▶ _Task description_
Render everything in the items below, from the line containing "Identify the location of tradingview-logo: 17" down to the end of the items, as a JSON list of strings with one string per line, skipping blank lines and leaving the pictures out of the answer.

START Input data

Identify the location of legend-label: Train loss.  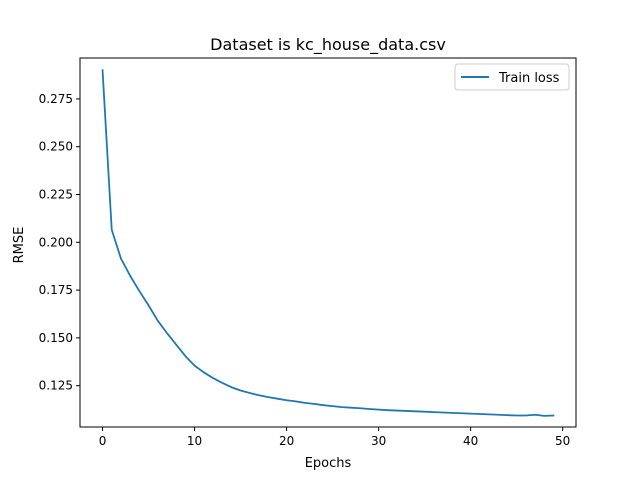
(529, 78).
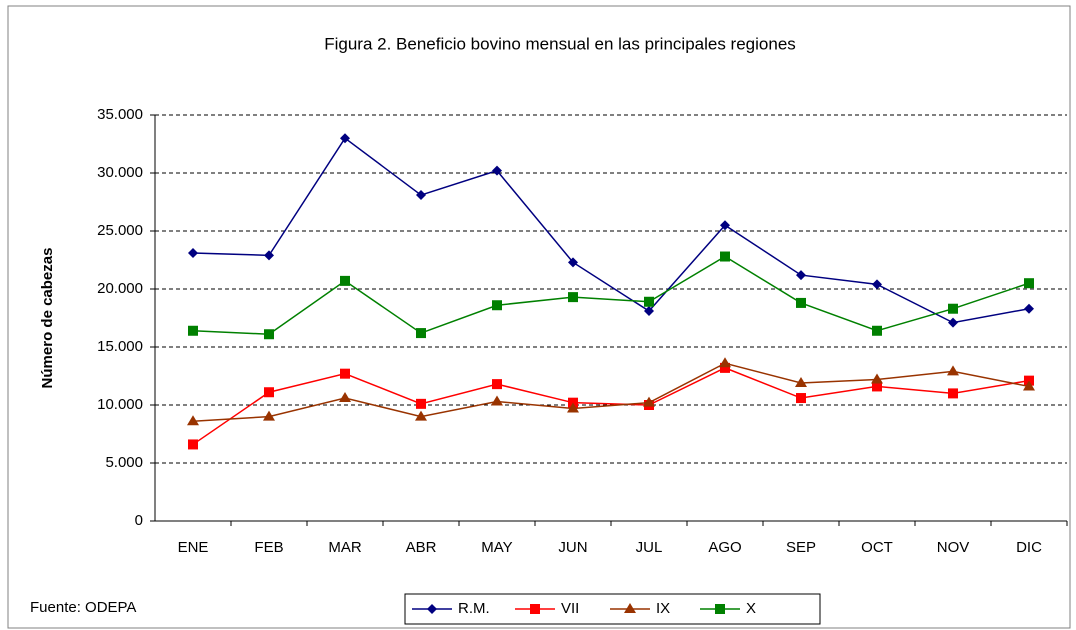 The width and height of the screenshot is (1076, 630). I want to click on x-tick-label: ENE, so click(194, 548).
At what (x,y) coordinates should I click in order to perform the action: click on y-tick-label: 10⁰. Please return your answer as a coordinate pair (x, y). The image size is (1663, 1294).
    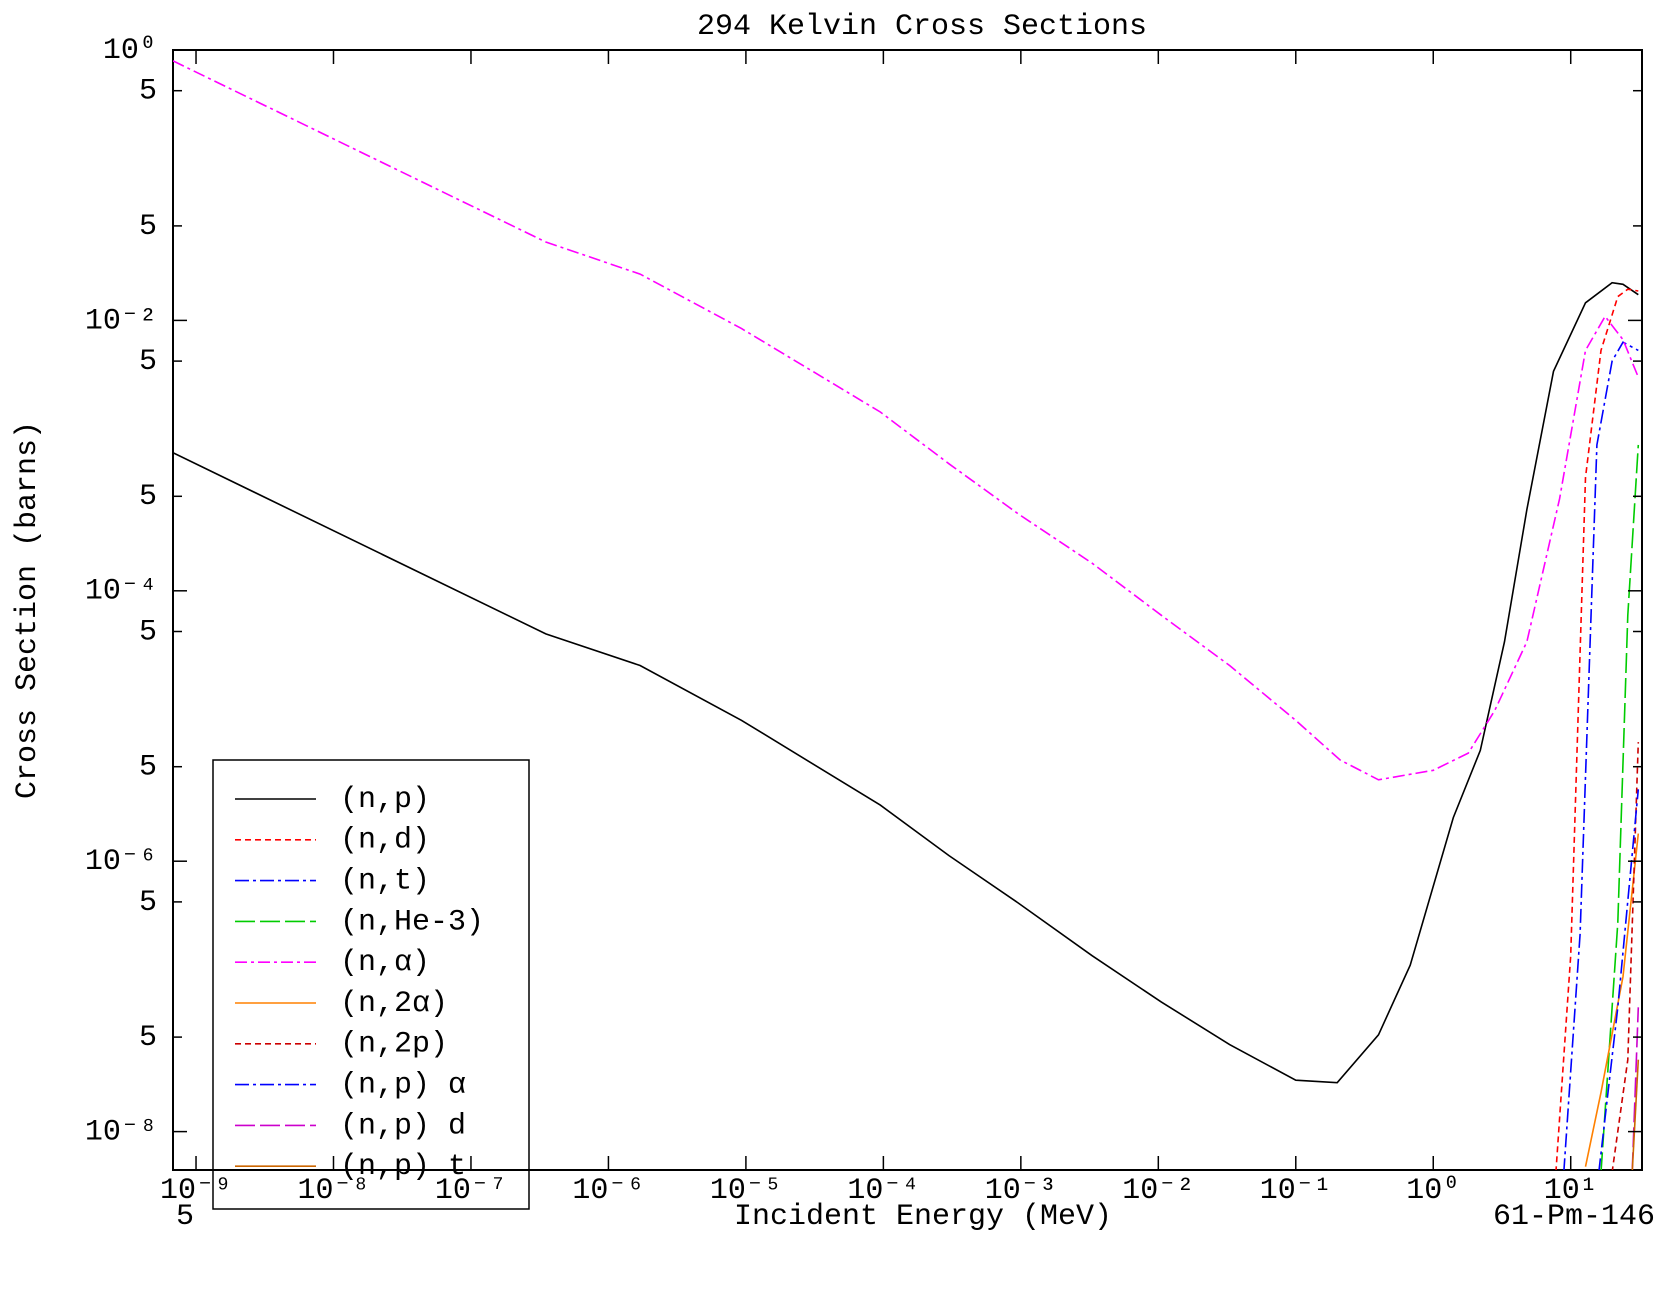
    Looking at the image, I should click on (130, 51).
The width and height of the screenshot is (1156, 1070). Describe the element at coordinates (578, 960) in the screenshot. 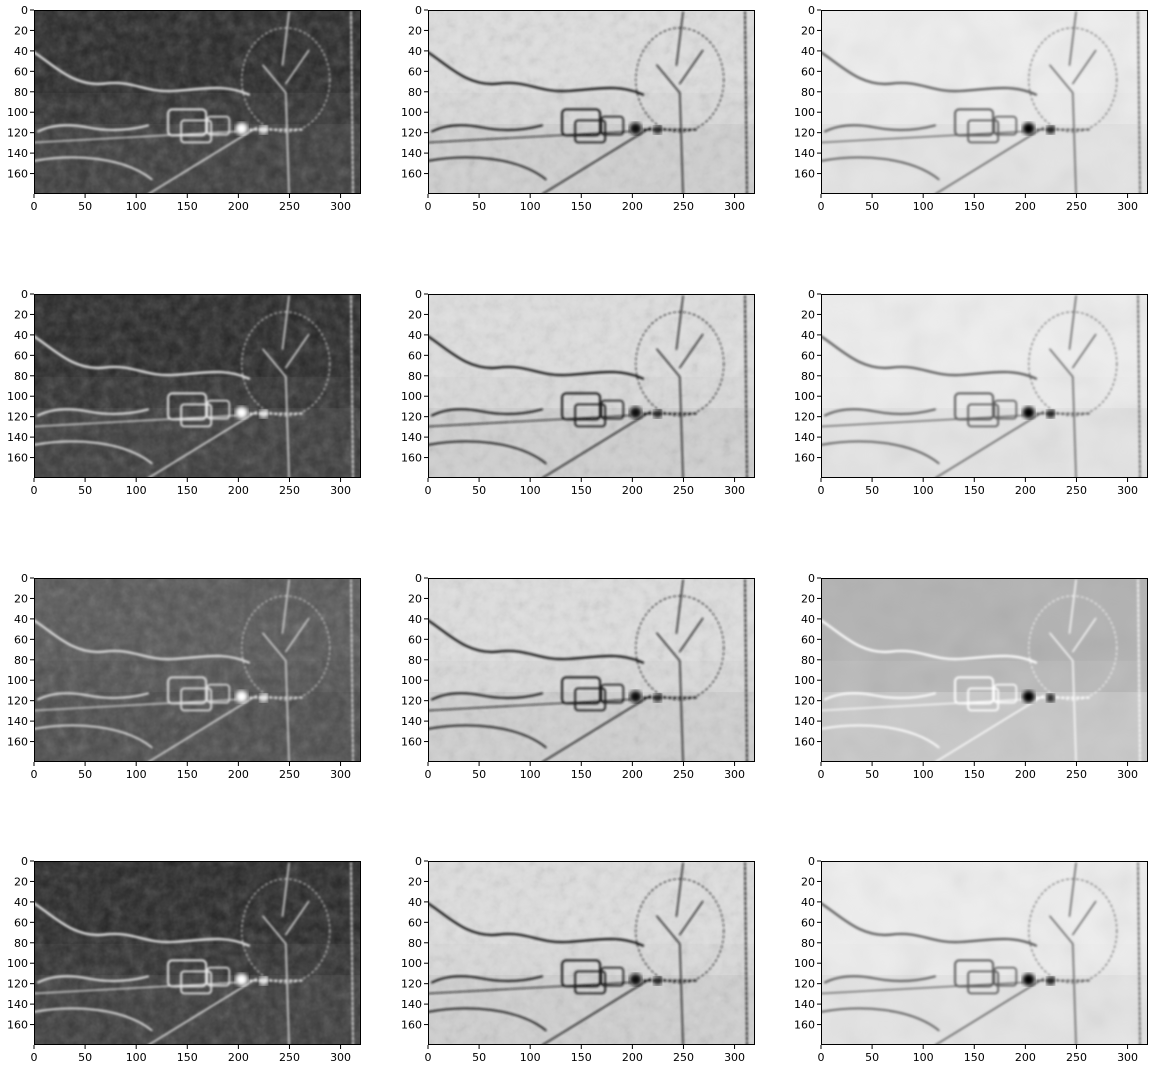

I see `subplot-r3c1: 0 50 100 150 200 250 300 0 20 40 60 80 100 120 140 160` at that location.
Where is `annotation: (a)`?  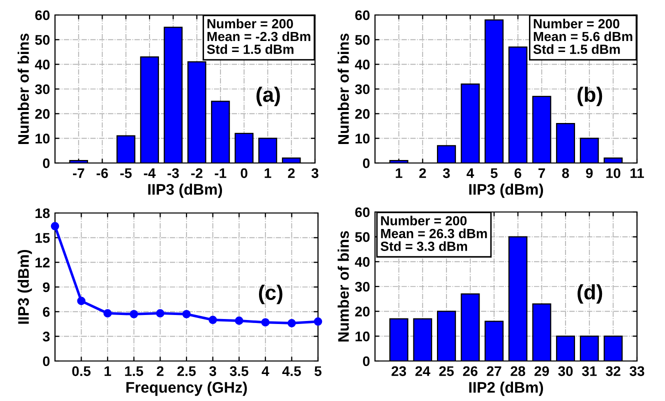
annotation: (a) is located at coordinates (268, 96).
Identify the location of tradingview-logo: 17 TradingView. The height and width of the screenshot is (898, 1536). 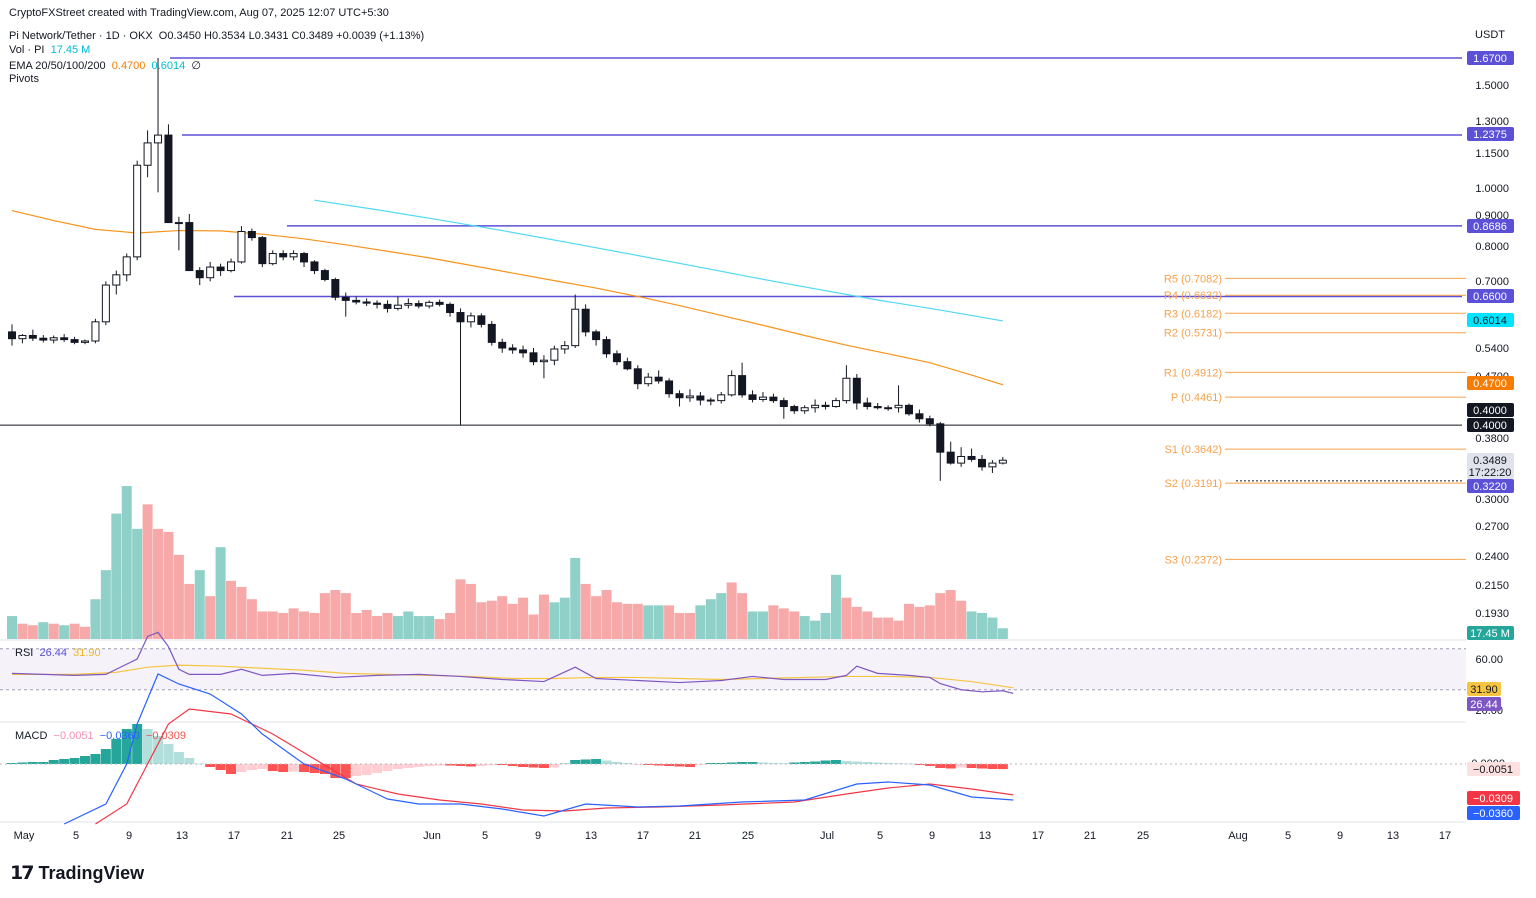
(77, 873).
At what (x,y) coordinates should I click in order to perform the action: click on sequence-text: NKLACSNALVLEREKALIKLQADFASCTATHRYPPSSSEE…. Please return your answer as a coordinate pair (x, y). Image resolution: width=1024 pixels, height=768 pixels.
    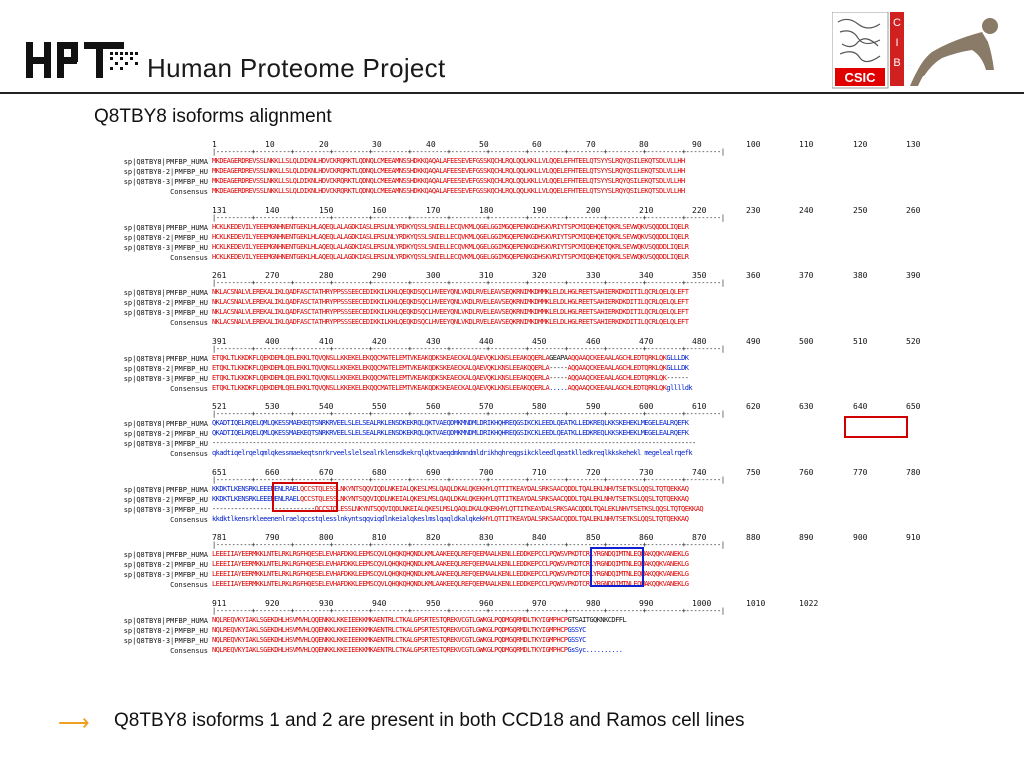
    Looking at the image, I should click on (568, 322).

END Input data

▶ _Solution to the exercise_
[
  "Identify the location of tradingview-logo: 17 TradingView. The height and width of the screenshot is (898, 1536). ",
  "(77, 873).",
  "At what (x,y) coordinates should I click in order to perform the action: click on sequence-text: NKLACSNALVLEREKALIKLQADFASCTATHRYPPSSSEE…. Please return your answer as a coordinate pair (x, y). Image resolution: width=1024 pixels, height=768 pixels.",
  "    Looking at the image, I should click on (568, 322)."
]